[Opening PROVIDED RECORDS section]
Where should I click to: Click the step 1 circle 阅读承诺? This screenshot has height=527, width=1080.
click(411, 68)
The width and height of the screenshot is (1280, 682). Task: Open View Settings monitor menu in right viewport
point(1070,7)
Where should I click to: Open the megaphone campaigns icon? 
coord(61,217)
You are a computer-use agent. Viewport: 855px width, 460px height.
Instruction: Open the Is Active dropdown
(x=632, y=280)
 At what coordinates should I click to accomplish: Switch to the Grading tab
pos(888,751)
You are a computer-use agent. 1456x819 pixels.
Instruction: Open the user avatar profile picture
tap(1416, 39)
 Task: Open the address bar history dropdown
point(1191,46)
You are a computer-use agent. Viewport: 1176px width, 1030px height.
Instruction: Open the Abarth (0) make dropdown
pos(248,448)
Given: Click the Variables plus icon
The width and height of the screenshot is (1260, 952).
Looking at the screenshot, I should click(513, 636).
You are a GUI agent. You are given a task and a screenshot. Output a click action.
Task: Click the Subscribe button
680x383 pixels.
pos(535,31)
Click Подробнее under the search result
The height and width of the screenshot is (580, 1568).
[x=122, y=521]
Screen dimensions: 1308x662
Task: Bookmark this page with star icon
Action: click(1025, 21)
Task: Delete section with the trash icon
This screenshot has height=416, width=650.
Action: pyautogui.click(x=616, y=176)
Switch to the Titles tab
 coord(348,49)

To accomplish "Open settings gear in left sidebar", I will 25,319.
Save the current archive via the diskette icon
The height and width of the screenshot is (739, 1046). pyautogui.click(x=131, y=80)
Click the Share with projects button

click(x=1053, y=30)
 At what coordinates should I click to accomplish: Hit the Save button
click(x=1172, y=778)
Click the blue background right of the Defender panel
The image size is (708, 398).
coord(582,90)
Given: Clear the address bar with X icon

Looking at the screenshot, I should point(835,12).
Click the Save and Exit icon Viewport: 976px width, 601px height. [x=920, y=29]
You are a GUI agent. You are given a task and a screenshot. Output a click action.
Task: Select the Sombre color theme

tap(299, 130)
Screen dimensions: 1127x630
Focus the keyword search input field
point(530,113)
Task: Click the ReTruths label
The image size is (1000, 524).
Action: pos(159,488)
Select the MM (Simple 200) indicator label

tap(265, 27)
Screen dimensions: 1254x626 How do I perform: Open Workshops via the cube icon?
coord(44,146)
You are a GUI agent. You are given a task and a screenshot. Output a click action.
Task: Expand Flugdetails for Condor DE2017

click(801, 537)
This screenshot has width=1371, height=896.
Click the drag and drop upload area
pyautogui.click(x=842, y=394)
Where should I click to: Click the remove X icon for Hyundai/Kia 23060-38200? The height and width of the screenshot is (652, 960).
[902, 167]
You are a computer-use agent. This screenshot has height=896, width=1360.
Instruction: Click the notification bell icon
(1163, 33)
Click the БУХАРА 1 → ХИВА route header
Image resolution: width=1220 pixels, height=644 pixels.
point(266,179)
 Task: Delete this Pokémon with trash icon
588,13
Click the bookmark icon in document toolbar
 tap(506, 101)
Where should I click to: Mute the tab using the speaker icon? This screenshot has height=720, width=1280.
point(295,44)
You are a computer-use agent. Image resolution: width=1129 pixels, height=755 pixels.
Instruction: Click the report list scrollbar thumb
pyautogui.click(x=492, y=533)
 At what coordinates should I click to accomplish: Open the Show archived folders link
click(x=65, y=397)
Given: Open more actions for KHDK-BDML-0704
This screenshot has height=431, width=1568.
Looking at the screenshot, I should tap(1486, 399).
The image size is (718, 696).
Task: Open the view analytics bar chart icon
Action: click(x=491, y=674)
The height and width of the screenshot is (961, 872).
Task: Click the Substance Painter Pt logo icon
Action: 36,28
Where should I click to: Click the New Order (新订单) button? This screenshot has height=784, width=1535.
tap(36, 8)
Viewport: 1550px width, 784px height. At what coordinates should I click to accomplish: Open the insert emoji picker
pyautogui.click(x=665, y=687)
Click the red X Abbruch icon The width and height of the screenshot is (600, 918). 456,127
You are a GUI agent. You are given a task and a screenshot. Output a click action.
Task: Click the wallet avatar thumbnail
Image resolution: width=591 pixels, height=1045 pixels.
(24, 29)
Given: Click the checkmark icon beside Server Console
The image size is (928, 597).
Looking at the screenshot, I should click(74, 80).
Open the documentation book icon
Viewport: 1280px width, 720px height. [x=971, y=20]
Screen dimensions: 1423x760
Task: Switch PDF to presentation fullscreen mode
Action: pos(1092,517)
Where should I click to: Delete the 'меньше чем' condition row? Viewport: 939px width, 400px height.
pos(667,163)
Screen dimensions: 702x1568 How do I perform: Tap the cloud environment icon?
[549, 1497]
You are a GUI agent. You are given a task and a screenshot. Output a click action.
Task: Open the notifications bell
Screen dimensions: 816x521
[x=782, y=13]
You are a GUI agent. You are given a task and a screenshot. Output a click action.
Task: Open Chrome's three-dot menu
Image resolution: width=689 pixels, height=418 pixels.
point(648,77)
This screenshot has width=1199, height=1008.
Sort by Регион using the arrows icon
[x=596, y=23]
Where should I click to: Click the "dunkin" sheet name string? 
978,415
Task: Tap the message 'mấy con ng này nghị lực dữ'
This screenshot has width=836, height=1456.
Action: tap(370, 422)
[Closing PROVIDED RECORDS section]
TASK DIRECTIONS
Looking at the entries above, can you reproduce exactly the lines from the one that holds "The width and height of the screenshot is (1260, 952)." through the one that holds "Click Подробнее under the search result", and only those?

RESULT
The width and height of the screenshot is (1260, 952).
Looking at the screenshot, I should click(513, 636).
You are a GUI agent. You are given a task and a screenshot. Output a click action.
Task: Click the Subscribe button
680x383 pixels.
pos(535,31)
Click Подробнее under the search result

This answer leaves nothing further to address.